*Document text:*
(begin)

PicPay executives used the company’s fourth-quarter and full-year 2025 earnings call to highlight results that management said came in above the top end of the guidance included in its IPO prospectus, while also outlining product launches and priorities for 2026. The call marked the company’s first earnings discussion as a public company.
According to management, PICS (NASDAQ:PICS) delivered adjusted pre-tax earnings of BRL 241 million in the fourth quarter, which the company said was 12.1% above the top end of its quarterly guidance, and BRL 592 million for the full year, 11.5% above the top end of guidance. Adjusted net income was BRL 180 million in the quarter (31.5% above the top end of guidance) and BRL 502 million for the year (14.1% above the top end of guidance). The company noted the adjusted metrics mainly exclude stock-based compensation and the recognition of deferred tax assets.
Operating trends: accounts, payments, deposits, and insurance
Wallet and banking TPV reached BRL 141.6 billion in Q4 (up 27%) and BRL 497 billion for 2025 (up 30%). Total cash-in was BRL 139.4 billion in Q4 (up 27%) and BRL 483.4 billion for the year (up 29%). Chedid said customers cashed in almost BRL 47 billion per month during the quarter, which he characterized as a sign of deepening engagement.

(end)

*Goals:*
(A) In the PicPay earnings-call summary, what adjusted net income did the company report for the fourth quarter?
(B) Pick up the PicPay earnings-call summary after its final sentence and write the next paragraph.

*Data supplied:*
(begin)

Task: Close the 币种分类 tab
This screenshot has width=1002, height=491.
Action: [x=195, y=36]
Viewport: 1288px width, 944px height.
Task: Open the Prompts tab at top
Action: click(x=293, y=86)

(end)

*Solved problems:*
(A) BRL 180 million

(B)
Management also highlighted deposits and insurance as indicators of expanding customer relationships. Deposits grew 44% year-over-year to BRL 28.7 billion. Active insurance policies grew 76% to 9 million policies, which the company attributed to cross-selling traction.
Credit growth and mix shift toward private payroll
Credit was a central theme of the call, with executives describing it as a key monetization lever. PicPay Card TPV reached BRL 17.6 billion in Q4, up 42% year-over-year, and BRL 58.7 billion for the full year, up 50%. Personal loans origination rose to BRL 4.4 billion in Q4, up 116% year-over-year, and BRL 11.4 billion for the year, up 67%.
Total outstanding credit balances reached BRL 24.1 billion, up 128% from BRL 10.6 billion a year earlier. Vice President of Consumer Banking Danilo Caffaro said PicPay’s credit share of wallet is around 6%, implying “94% of our own customers’ credit wallet is held elsewhere,” and pointed to market share gains across multiple products. He said private payroll loans grew from 0% market share in Q4 2024 to 3.7% in one year, while personal loan market share increased from 0.9% to 1.78% and credit card portfolio share rose from 0.67% to 0.98%.
Caffaro said portfolio growth in the quarter was driven mainly by secured products and longer-tenured customers, with “low-risk loans and mature credit cards clients representing 85% of the total growth.” He also described a mix shift away from FGTS advances due to regulatory constraints on FGTS prepayment rules, with the company investing in private payroll loans as a replacement growth engine. He said the shift is positive for net interest margin (NIM) but should lead to higher provision formation because FGTS products carry “almost no credit losses.”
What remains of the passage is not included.